Alderman James Vos, Cape Town’s mayoral committee member for economic opportunities and asset management, with students at the BPO skills academy.

The City of Cape Town is looking for the next cohort of young people to receive training in order to join its thriving business process outsourcing (BPO) sector.

The training, facilitated through the Cape Skills and Employment Accelerator project, aims to create more than 3 000 jobs over the next three years in the sector for unemployed South African youth and women.

Cape Town has identified BPO as a priority sector due to the number of job opportunities and the investment potential it creates.

Data from CapeBPO, the city’s strategic business partner for the development of the BPO industry, shows the sector employs over 60 000 people in the Western Cape.

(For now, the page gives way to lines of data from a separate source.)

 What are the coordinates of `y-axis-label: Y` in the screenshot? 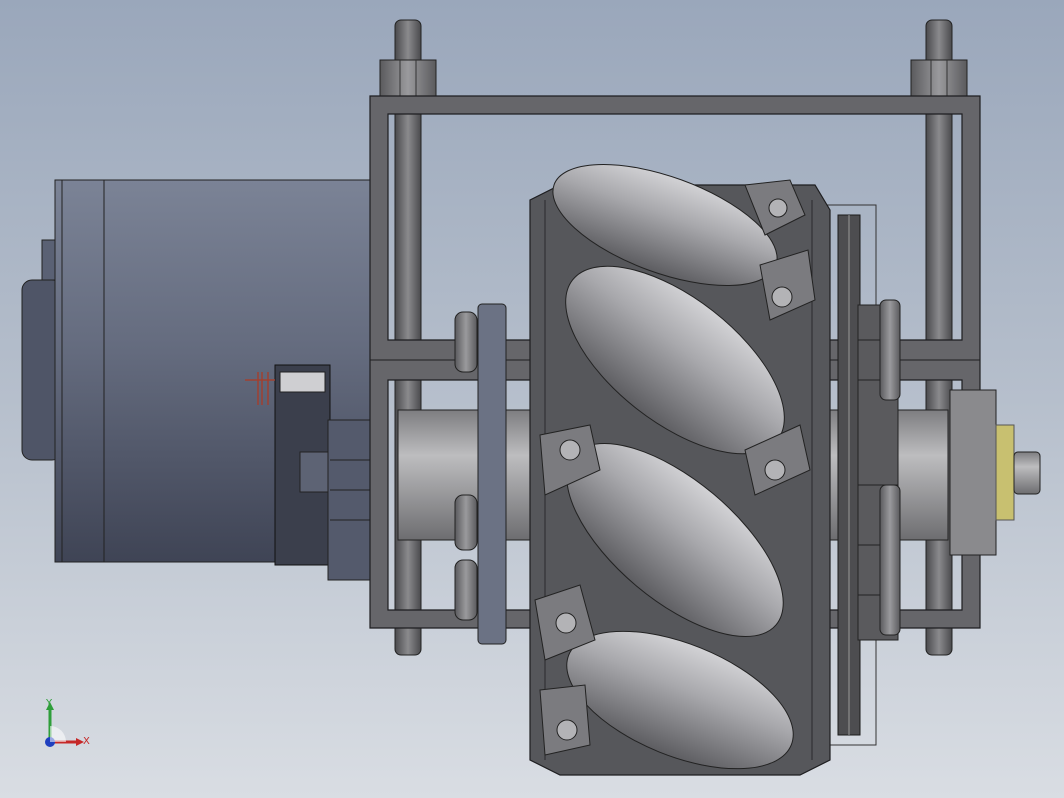 It's located at (50, 704).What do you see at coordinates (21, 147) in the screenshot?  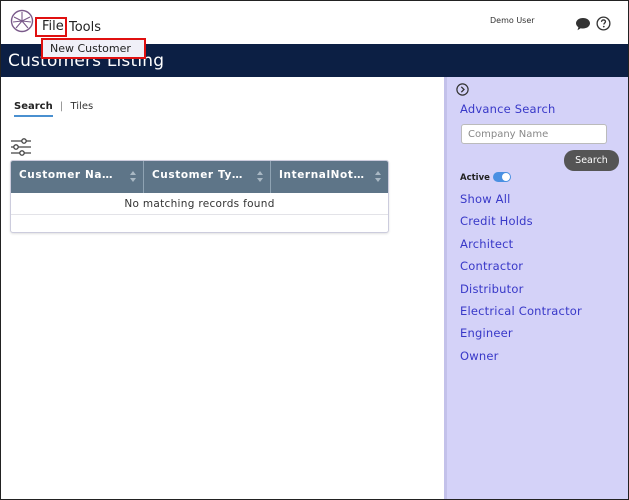 I see `filter-sliders-icon` at bounding box center [21, 147].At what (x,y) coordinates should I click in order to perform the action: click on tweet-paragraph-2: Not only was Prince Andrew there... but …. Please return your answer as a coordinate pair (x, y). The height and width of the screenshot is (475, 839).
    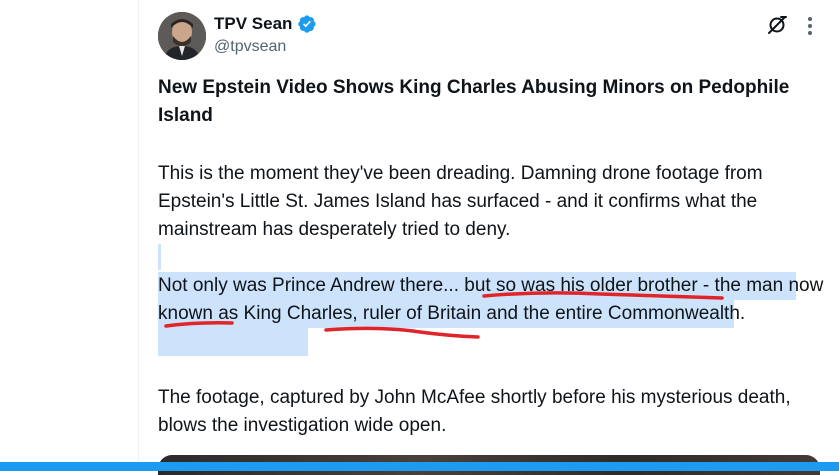
    Looking at the image, I should click on (494, 300).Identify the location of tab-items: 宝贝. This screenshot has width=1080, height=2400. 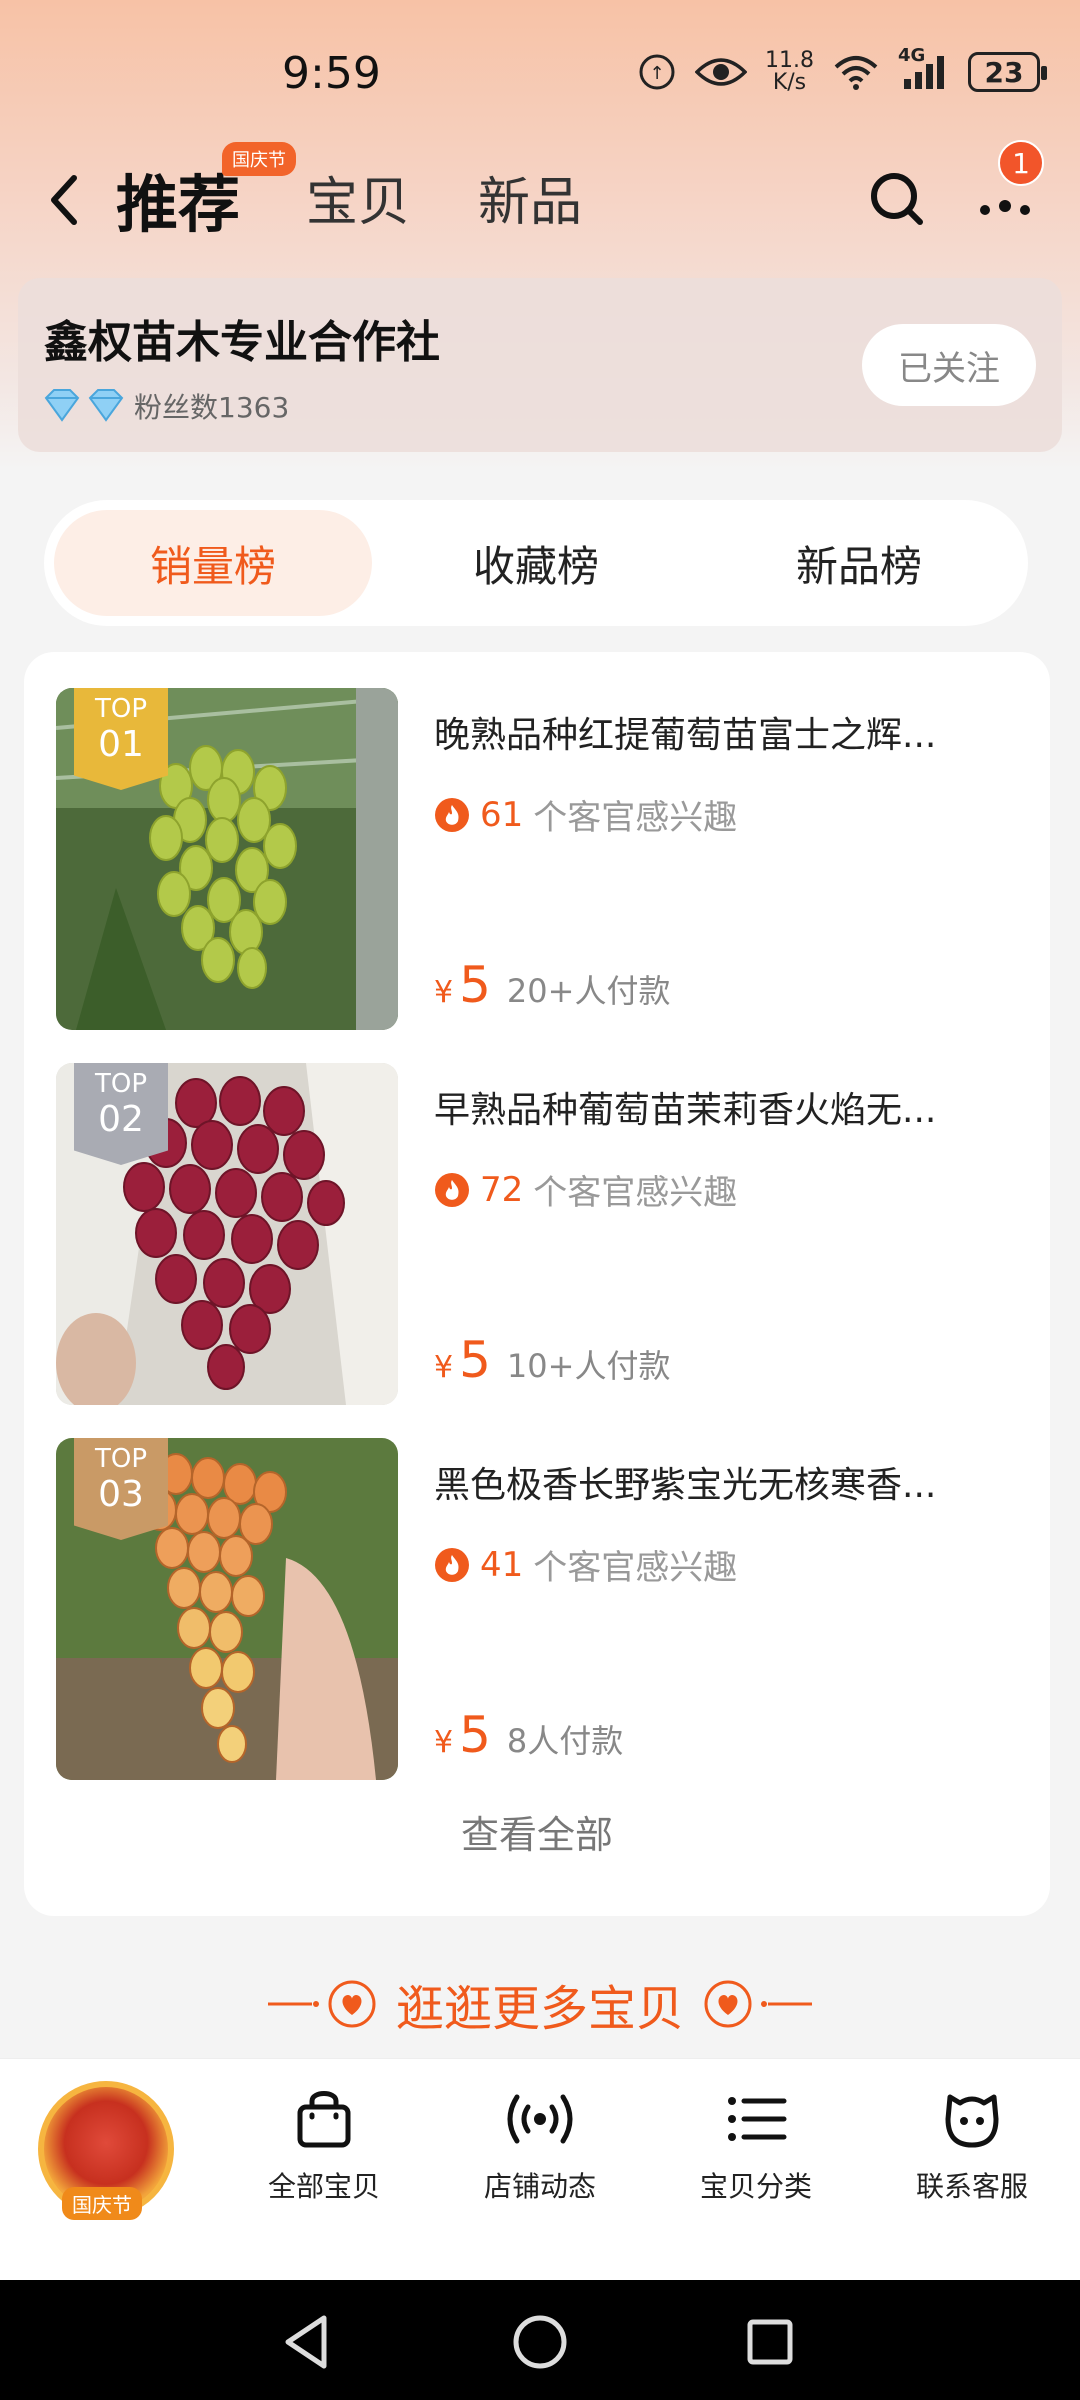
(358, 198).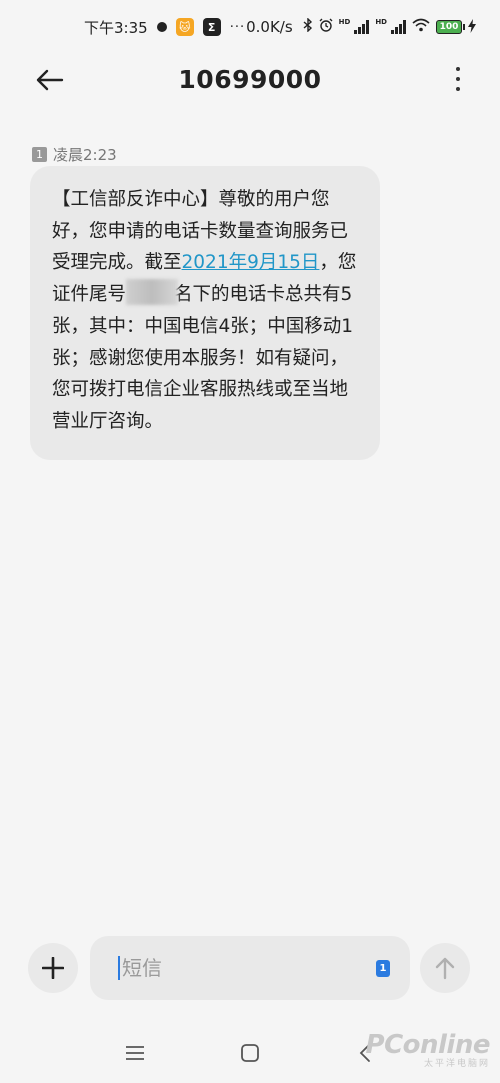 The height and width of the screenshot is (1083, 500). I want to click on message-time: 凌晨2:23, so click(85, 155).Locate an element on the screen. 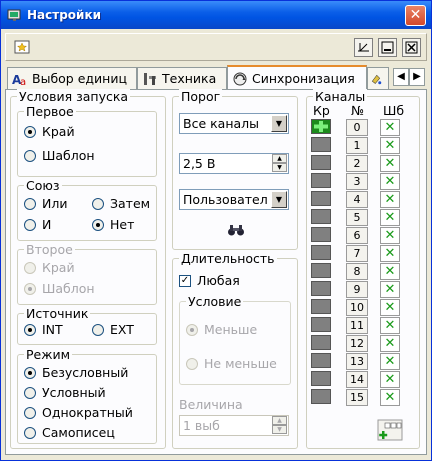 The image size is (432, 461). any-duration-checkbox: ✓ Любая is located at coordinates (210, 280).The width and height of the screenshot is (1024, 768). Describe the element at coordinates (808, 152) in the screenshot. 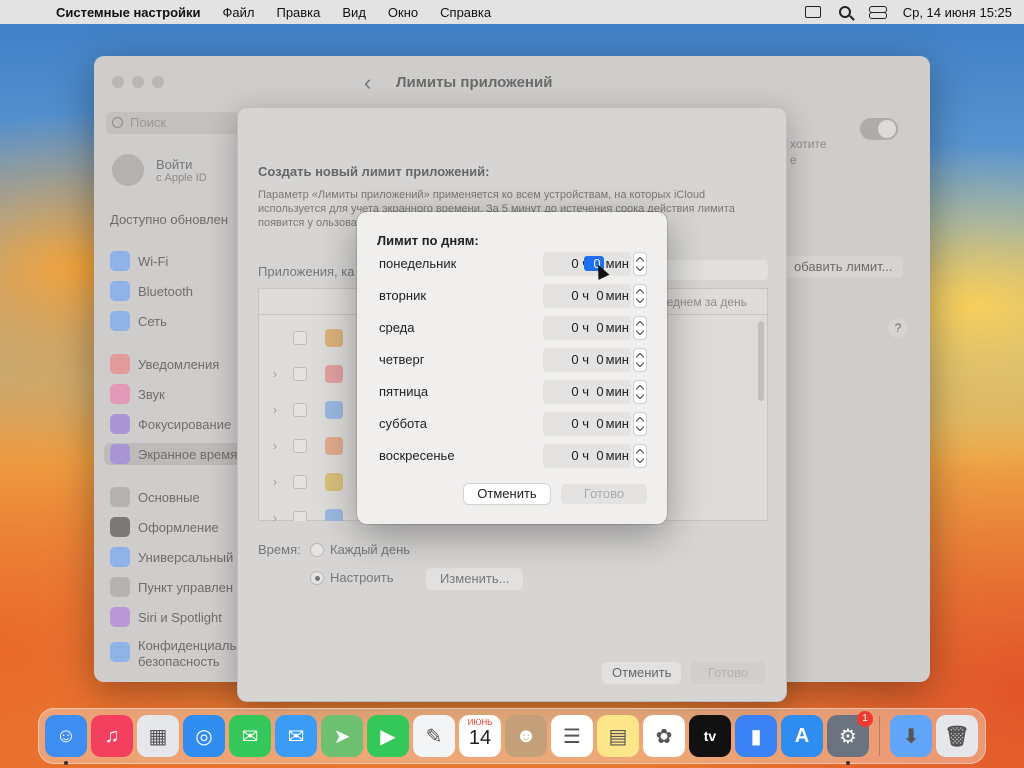

I see `right-hint-text: хотите е` at that location.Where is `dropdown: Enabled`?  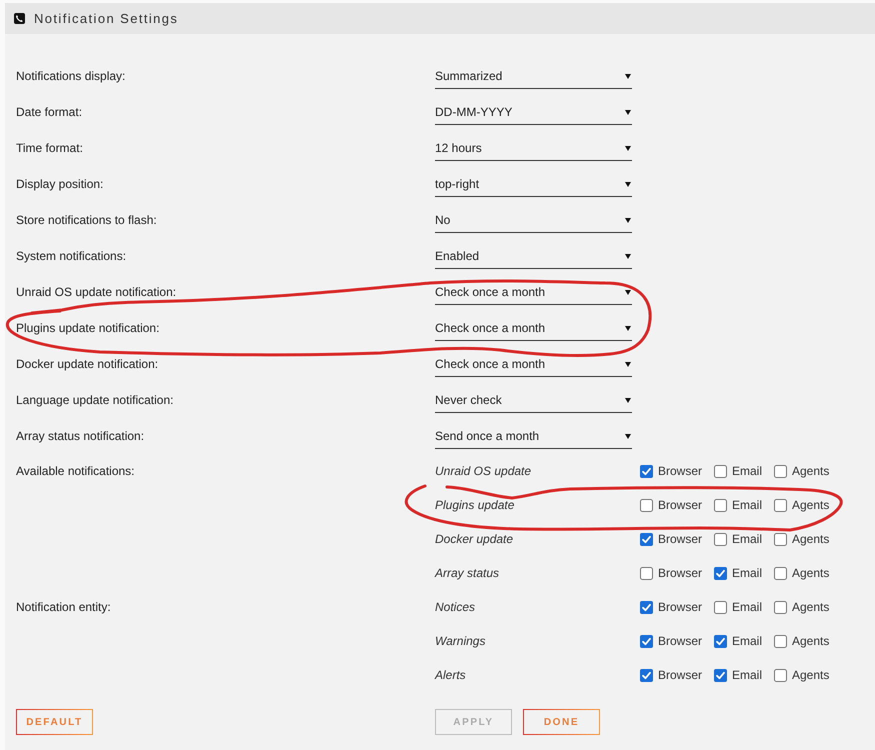 dropdown: Enabled is located at coordinates (534, 256).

In a statement, the city confirms that applications for training of the new intake for the BPO sector, commonly known as the call centre sector, are open.

“I am very pleased to announce that applications for the next intake of learners are now open and I encourage all those interested to visit this site, jobs.skillspassportsa.co.za, to apply,” says alderman James Vos, the city’s mayoral committee member for economic opportunities and asset management.

The skills passport is a portal that enables potential employees an opportunity to complete a series of assessments.

According to the city, qualifying unemployed youth selected to participate in the training programme will enter into a 12-month learnership. During this period, participants will receive accredited training, a monthly stipend allowance and workplace experience at employer sites in Cape Town.

“To ensure our city competes on the global stage and help us achieve inclusive socio-economic growth, we need to attract investment that leads to job creation. To help in this pursuit, the city continues to invest in skills and training for sectors like BPO.

“By addressing the gap between the demand for trained employees and supply, we aim to build the right conditions to push growth and economic prosperity to all corners of Cape Town,” states Vos.